_TEXT_
Does it work? Well, it seems like a viable characterization of our duties of self-improvement, which are certainly part of the Big Seven Topics that Ross cared about. As I mentioned previously, this was a major point of contention for Ross in his description of his project. So there is a useful sense in talking about merely apparent reasons in ordinary talk, if only to capture the common denominator of the Big Seven.

Does it make sense to say that all of Ross’s prime facie claims are de se reasons? Here is one reason to think not: some people would like to say that such relativistic (de se) reasons are not distinctively ethical, in the sense of commanding shared rational attention of particular (virtue-leaning) kinds of people. For example, Hume’s obtuse man who refuses to scratch his finger to save the world: while this might be a case of someone who has a prime facie reason in some amoral sense, it is not a prime facie ethical claim. And since Ross is interested in the objective parts of the moral situation, one might think any talk of objectivity precludes reference to relativistic (de se) reasons, since they sound suspiciously like subjective features of a situation. So a critic might allege that this talk about apparent reasons is so ethically defective as to be indefensible. My first inclinations, then, are seemingly off base.

*No such person exists. I would have used the more obvious empty name, “Youtube McGee”, except that it doesn’t rhyme with “de se”.

A prime facie what?

On the heels of the previous post, I have been wondering about what it would really take to be a prime facie duty. Ideally, an account should make it clear whether or not Ross has correctly identified the nature and usefulness of the familiar Big Seven topics (beneficence, non-maleficence, fidelity, etc.) by choosing ‘prime facie‘ as a label. And it is not an embarrassing question, given that Ross’s original remarks from The Right and The Good are provisional and apology-laden, so surely invite friendly re-evaluation (even if it must be confessed that one is not breaking new ground in thinking through a text that is almost a century old).

_EXERCISE OBJECTIVE_
Reproduce the text on Ross's prime facie duties word for word, from beginning to end. The data that comes next is separate from the text.

_COLLECTED DATA_
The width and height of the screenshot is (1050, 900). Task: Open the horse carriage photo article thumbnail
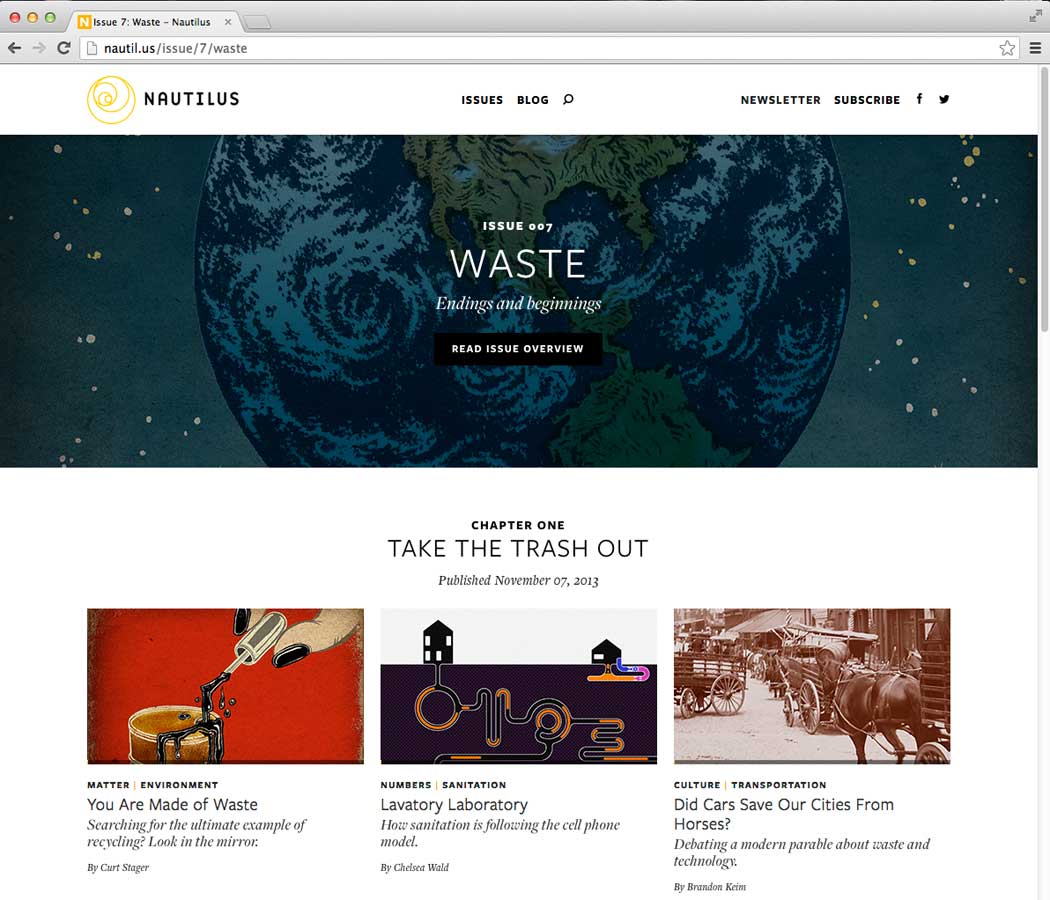click(812, 686)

_ANSWER TO THIS EXERCISE_
Does it work? Well, it seems like a viable characterization of our duties of self-improvement, which are certainly part of the Big Seven Topics that Ross cared about. As I mentioned previously, this was a major point of contention for Ross in his description of his project. So there is a useful sense in talking about merely apparent reasons in ordinary talk, if only to capture the common denominator of the Big Seven.

Does it make sense to say that all of Ross’s prime facie claims are de se reasons? Here is one reason to think not: some people would like to say that such relativistic (de se) reasons are not distinctively ethical, in the sense of commanding shared rational attention of particular (virtue-leaning) kinds of people. For example, Hume’s obtuse man who refuses to scratch his finger to save the world: while this might be a case of someone who has a prime facie reason in some amoral sense, it is not a prime facie ethical claim. And since Ross is interested in the objective parts of the moral situation, one might think any talk of objectivity precludes reference to relativistic (de se) reasons, since they sound suspiciously like subjective features of a situation. So a critic might allege that this talk about apparent reasons is so ethically defective as to be indefensible. My first inclinations, then, are seemingly off base.

*No such person exists. I would have used the more obvious empty name, “Youtube McGee”, except that it doesn’t rhyme with “de se”.

A prime facie what?

On the heels of the previous post, I have been wondering about what it would really take to be a prime facie duty. Ideally, an account should make it clear whether or not Ross has correctly identified the nature and usefulness of the familiar Big Seven topics (beneficence, non-maleficence, fidelity, etc.) by choosing ‘prime facie‘ as a label. And it is not an embarrassing question, given that Ross’s original remarks from The Right and The Good are provisional and apology-laden, so surely invite friendly re-evaluation (even if it must be confessed that one is not breaking new ground in thinking through a text that is almost a century old).